No processo, ao qual o Uol teve acesso, a Ouvidoria sugere ao Centro de Ciências Médicas que, caso não veja irregularidade na reclamação, que tome ações para evitar novas “falhas” do servidor.

“Caso não seja necessária a apuração de potenciais irregularidade, recomendamos que a autoridade superior hierárquica realize ‘medidas de gestão’ para corrigir e evitar o cometimento de falhas por parte do servidor público, com a finalidade de manter a regularidade na execução e prestação dos serviços públicos e prevenir a ocorrência de ilícito disciplinar”.

Associação questiona, e reitor responde

O processo foi alvo de protesto da Adufpb (Associação dos Docentes da Universidade Federal da Paraíba), que publicou uma nota defendendo Luciano, mas também denunciando “repressão e perseguição pelos instrumentos institucionais e administrativos, que deveriam servir ao bem comum e à exigente transparência de uma sociedade democrática.”

“Estamos diante de uma cultura de embrutecimento e esgarçamento das relações sociais, que incentiva de forma irresponsável o conflito social, a intolerância, o preconceito e até mesmo a violência como meio de interação social. Tão grave quanto é o uso dos aparatos de Estado, sejam aqueles administrativos ou de segurança pública, que são hodiernamente acionados como formas de admoestar movimentos sociais, coletivos ou individuais que não se alinhem ao modelo ideológico vigente”, comunicou a Adufp.

Sobre as denúncias de perseguição, o reitor afirmou ao Uol que, “se há acusações de perseguição de professores ou técnicos administrativos, ou de uso da Ouvidoria por parte do Reitor, penso que precisarão ser investigadas essas condutas pouco republicanas.”

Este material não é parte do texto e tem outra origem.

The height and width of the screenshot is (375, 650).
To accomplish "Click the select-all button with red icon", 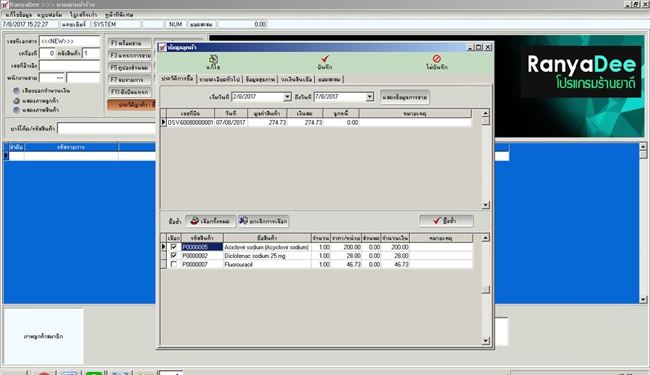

“Agora, dada a gravidade das acusações, é importante que se mostrem as provas irrefutáveis. Quaisquer outras especulações ou acusações não passarão de narrativas enviesadas. Em definitiva, vivemos tempos difíceis, recheados de mentiras contadas e calúnias, difamações e injúrias propagadas, que se espera serem impostas sem contestação, pese à sua natureza delituosa”, pronunciou Valdiney Veloso Gouveia.